▸ Enunciado A
Reescriba el pasaje del fragmento sobre la sociedad del espectáculo comprendido entre "y el difuso" y "la memoria histórica.", ambos inclusive, sustituyendo "memoria histórica" por "memoria colectiva".
▸ Enunciado B
Según el fragmento sobre la sociedad del espectáculo, ¿qué título dio Debord a la serie de glosas con que revisó su propio libro?

▸ Fragmento para revisión
::::
Nunca antes alguien había sido enjuiciado a causa de sus
virtualidades más que de sus actos. Este caso testigo revela
la amenaza que se cierne sobre la fiabilidad y la seguridad de
las nuevas armaduras del capital: en otras épocas se la
llamaba sabotaje obrero. Las metáforas patológicas
que se usan en estos casos (máquina “infectada”,
programa “peligroso”, datos “limpios”,
virus “benigno”, “contagio”) anuncian
que las funciones vitales del cuerpo humano en la sociedad espectacular
ya no están localizadas en organismos sino en sus extensiones
mediáticas.
Colofón
La sociedad del espectáculo podría
haber sido la antioda de nuestra época, una lápida
para la sociedad espectacular escrita en tesis aforísticas,
pero nació sietemesino y sin audiencia posible: para cuando
el objeto de su crítica había alcanzado la madurez,
el frente de batalla de la utopía ya estaba silenciado.
Veinte años después, Debord publicó una serie
de glosas a manera de revisión de su propio libro y las
tituló Comentarios a la sociedad del espectáculo.
Allí se postula la emergencia de “lo espectacular
integrado” como superación de las dos variantes que
nacieron con el siglo: el poder espectacular concentrado (que
prioriza la ideología del Estado totalitario como verdad)
y el difuso (que prescribe la elección deliberada de una
variedad de mercancías). La combinación de ambos
se cumple a través de la incesante renovación tecnológica,
la fusión económica entre lo público y lo
privado, la imposición de un verosímil que no admite
replica, y la abolición de la memoria histórica.
No menos significativo que estas mutaciones resulta la persecución
y descalificación de las maneras de vivir, los procedimientos
políticos o los modos de pensamiento no colonizados por
el espectáculo. Pero a los nuevos “enemigos del pueblo”
ni siquiera se los juzga, sólo se hace silencio a su alrededor.
::::
▸ Material proporcionado
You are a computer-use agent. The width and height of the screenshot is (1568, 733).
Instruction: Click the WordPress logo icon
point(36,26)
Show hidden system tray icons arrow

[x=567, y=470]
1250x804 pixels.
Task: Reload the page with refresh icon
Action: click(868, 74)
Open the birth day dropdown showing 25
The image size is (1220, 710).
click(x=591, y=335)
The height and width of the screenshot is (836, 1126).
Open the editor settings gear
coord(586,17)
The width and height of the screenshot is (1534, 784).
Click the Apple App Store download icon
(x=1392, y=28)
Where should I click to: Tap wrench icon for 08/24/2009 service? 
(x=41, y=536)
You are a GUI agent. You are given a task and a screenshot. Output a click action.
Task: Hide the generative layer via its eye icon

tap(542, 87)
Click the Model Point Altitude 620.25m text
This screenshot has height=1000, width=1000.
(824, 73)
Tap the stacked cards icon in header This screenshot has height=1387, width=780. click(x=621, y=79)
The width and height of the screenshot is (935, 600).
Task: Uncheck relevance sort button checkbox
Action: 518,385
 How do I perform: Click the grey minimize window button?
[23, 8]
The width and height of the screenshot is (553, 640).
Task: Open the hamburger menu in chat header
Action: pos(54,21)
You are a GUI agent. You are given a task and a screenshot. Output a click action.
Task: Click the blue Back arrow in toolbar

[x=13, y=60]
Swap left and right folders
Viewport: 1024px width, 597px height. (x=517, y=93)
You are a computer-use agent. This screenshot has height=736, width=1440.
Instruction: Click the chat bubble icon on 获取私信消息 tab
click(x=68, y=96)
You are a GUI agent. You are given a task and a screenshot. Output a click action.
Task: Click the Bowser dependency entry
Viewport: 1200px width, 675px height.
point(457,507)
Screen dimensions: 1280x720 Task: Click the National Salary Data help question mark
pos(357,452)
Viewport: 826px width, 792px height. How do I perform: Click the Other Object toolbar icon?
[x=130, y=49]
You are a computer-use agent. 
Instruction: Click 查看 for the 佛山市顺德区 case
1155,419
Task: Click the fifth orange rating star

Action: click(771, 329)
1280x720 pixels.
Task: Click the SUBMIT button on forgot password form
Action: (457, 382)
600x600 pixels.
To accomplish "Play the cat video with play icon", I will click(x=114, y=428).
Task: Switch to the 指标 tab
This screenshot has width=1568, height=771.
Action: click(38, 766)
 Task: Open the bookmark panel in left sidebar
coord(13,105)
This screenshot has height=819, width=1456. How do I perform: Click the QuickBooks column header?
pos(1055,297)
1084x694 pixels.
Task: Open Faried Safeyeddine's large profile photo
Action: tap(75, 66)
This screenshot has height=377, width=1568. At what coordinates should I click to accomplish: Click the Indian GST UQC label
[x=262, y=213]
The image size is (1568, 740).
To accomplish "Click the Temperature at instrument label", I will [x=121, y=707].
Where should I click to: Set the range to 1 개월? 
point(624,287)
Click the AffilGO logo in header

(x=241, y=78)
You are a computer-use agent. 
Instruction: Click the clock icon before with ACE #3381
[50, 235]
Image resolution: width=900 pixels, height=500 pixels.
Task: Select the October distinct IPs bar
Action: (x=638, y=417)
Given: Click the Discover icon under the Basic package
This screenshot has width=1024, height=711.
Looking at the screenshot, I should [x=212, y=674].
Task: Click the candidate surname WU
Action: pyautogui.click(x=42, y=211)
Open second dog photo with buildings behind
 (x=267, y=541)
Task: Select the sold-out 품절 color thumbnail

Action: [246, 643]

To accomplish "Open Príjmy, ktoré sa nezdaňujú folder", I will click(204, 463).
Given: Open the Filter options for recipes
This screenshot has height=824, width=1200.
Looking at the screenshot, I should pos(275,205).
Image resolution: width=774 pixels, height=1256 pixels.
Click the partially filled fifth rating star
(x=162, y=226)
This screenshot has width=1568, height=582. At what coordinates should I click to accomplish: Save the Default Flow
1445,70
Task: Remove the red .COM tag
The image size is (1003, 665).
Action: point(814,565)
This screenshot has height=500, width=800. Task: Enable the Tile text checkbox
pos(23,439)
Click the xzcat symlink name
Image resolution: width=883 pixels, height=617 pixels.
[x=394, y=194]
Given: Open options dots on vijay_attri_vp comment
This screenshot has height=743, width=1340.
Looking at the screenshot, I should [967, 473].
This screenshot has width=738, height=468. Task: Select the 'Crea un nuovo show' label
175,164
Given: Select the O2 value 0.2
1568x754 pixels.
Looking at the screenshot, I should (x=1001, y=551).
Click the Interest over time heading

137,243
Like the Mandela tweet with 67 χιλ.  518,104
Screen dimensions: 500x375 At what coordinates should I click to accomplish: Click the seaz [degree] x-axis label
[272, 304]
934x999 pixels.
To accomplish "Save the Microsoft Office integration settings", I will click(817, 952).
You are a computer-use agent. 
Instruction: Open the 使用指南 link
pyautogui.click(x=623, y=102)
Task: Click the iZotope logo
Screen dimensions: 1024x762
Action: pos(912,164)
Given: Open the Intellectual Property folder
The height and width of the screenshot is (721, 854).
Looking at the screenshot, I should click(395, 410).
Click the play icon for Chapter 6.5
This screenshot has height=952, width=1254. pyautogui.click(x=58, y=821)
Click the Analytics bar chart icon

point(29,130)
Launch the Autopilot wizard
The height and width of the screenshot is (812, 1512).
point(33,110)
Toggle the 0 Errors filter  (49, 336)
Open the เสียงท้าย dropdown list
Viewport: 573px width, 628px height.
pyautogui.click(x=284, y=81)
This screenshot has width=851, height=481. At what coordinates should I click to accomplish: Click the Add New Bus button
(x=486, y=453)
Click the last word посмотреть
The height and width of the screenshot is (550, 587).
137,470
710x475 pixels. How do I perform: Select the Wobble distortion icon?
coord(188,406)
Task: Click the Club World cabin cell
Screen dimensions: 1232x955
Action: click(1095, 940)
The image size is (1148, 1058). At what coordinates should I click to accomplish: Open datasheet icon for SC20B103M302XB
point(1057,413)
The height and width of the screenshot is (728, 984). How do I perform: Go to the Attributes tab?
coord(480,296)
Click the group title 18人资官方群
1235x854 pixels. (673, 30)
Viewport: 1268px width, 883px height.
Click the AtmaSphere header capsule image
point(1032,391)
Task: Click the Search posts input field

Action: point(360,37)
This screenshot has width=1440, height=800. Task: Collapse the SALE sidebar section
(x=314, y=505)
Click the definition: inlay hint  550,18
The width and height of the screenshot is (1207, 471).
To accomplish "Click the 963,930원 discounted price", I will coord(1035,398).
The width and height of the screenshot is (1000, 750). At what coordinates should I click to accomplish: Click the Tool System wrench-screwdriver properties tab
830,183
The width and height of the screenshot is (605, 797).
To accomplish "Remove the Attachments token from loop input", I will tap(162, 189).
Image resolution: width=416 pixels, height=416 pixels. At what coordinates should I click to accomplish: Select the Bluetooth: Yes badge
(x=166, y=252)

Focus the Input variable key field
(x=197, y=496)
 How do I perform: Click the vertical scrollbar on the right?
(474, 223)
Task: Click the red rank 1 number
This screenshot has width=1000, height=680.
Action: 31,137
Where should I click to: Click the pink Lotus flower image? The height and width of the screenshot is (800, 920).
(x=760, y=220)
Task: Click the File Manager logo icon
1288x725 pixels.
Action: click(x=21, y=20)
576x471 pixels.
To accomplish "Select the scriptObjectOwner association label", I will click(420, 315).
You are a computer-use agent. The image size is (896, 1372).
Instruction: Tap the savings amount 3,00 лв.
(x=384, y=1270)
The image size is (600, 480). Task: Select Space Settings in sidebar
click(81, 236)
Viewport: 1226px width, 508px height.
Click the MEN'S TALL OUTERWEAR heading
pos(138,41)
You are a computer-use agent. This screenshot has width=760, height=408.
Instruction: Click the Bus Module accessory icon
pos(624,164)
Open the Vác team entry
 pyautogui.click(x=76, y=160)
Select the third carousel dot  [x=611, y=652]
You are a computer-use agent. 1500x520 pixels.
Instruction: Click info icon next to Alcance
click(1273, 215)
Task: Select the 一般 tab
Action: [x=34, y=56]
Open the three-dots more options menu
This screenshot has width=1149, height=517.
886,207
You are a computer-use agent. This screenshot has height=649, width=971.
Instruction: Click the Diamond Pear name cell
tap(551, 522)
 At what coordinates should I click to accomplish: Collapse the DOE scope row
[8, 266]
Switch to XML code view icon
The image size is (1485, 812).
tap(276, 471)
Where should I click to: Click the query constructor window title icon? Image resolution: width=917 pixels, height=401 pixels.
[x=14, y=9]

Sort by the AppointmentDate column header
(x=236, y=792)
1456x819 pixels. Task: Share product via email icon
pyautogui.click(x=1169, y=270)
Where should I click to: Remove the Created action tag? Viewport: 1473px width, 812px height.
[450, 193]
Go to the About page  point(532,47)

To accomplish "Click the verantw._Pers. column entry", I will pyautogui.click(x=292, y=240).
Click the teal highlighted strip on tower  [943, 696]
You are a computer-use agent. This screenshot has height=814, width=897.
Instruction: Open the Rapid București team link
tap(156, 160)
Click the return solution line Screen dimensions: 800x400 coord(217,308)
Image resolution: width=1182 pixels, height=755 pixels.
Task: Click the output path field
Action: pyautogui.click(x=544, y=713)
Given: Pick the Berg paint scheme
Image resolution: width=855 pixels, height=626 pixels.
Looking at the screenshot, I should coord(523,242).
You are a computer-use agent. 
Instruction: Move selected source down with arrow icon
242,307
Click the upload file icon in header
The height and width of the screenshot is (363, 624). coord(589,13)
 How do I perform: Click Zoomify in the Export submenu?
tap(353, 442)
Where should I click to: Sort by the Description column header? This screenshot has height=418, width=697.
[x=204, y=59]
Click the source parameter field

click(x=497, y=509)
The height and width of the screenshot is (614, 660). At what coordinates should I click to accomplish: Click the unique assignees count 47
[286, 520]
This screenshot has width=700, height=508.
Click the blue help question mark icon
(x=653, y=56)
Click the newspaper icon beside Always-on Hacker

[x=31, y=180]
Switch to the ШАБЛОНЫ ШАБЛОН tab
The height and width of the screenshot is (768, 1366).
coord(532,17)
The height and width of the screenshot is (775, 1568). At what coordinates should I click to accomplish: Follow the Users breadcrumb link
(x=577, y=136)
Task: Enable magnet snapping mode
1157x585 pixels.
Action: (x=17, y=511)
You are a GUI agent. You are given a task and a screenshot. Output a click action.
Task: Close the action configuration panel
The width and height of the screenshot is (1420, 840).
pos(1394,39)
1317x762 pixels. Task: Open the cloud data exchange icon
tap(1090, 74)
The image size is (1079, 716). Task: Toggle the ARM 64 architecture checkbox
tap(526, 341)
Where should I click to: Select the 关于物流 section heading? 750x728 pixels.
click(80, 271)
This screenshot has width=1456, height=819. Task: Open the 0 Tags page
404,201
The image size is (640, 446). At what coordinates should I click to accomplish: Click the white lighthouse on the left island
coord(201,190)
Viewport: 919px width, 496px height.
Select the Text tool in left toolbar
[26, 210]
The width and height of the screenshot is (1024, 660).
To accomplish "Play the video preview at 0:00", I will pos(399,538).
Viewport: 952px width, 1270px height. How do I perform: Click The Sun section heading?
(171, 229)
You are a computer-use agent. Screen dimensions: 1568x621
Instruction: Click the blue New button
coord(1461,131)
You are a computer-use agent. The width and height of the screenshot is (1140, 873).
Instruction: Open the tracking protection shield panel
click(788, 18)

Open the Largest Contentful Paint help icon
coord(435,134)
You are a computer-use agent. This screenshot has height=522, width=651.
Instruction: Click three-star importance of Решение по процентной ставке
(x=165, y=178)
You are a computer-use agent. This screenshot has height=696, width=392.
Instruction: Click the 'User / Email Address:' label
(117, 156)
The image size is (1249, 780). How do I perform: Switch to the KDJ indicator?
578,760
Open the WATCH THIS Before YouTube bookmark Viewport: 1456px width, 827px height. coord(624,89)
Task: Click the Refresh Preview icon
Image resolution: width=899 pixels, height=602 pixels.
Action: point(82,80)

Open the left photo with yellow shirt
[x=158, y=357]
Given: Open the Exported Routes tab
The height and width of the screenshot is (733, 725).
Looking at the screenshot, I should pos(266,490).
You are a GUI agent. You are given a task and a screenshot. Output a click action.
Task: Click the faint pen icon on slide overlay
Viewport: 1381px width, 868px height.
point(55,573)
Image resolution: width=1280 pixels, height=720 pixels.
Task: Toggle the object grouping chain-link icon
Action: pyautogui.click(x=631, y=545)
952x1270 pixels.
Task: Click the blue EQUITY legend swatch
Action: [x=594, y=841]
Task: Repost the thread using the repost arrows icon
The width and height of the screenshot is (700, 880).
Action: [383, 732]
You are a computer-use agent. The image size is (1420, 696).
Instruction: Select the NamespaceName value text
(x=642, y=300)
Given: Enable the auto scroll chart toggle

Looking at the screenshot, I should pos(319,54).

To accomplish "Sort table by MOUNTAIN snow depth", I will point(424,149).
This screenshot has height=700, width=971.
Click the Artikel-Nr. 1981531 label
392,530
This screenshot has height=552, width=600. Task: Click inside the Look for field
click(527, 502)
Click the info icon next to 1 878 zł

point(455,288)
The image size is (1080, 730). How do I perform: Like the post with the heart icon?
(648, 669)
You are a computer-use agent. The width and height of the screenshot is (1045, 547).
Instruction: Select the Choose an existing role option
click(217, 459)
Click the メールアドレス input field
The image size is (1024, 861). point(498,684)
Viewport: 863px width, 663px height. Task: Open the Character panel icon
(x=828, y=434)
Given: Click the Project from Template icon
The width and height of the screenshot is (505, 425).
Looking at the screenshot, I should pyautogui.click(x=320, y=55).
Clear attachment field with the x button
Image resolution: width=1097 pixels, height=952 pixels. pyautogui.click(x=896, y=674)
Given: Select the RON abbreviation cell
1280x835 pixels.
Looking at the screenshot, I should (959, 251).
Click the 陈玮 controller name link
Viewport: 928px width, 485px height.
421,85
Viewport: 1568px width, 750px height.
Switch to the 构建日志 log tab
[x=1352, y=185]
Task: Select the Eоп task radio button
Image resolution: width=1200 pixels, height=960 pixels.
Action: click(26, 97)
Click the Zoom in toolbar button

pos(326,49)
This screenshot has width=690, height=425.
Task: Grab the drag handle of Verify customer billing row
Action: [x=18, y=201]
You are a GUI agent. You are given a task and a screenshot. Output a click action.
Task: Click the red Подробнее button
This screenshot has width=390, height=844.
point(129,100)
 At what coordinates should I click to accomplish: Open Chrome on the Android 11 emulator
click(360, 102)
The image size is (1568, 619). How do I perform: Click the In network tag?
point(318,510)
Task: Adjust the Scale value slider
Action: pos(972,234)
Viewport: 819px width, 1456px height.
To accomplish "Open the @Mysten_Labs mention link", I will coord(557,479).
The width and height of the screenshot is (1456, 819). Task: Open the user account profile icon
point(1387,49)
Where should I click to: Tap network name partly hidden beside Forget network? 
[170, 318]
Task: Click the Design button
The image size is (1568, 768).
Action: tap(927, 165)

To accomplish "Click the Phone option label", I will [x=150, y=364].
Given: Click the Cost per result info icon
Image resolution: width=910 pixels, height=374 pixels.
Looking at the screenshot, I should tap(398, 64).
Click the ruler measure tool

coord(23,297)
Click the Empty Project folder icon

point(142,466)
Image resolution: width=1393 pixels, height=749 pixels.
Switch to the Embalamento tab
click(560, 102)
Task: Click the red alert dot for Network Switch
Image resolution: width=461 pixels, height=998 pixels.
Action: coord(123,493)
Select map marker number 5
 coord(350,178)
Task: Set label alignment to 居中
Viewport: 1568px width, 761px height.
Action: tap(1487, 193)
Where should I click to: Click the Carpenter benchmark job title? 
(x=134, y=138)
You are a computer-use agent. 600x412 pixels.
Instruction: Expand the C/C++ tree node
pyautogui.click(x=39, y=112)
::::
▸ Respuesta A
y el difuso (que prescribe la elección deliberada de una
variedad de mercancías). La combinación de ambos
se cumple a través de la incesante renovación tecnológica,
la fusión económica entre lo público y lo
privado, la imposición de un verosímil que no admite
replica, y la abolición de la memoria colectiva.

▸ Respuesta B
Comentarios a la sociedad del espectáculo.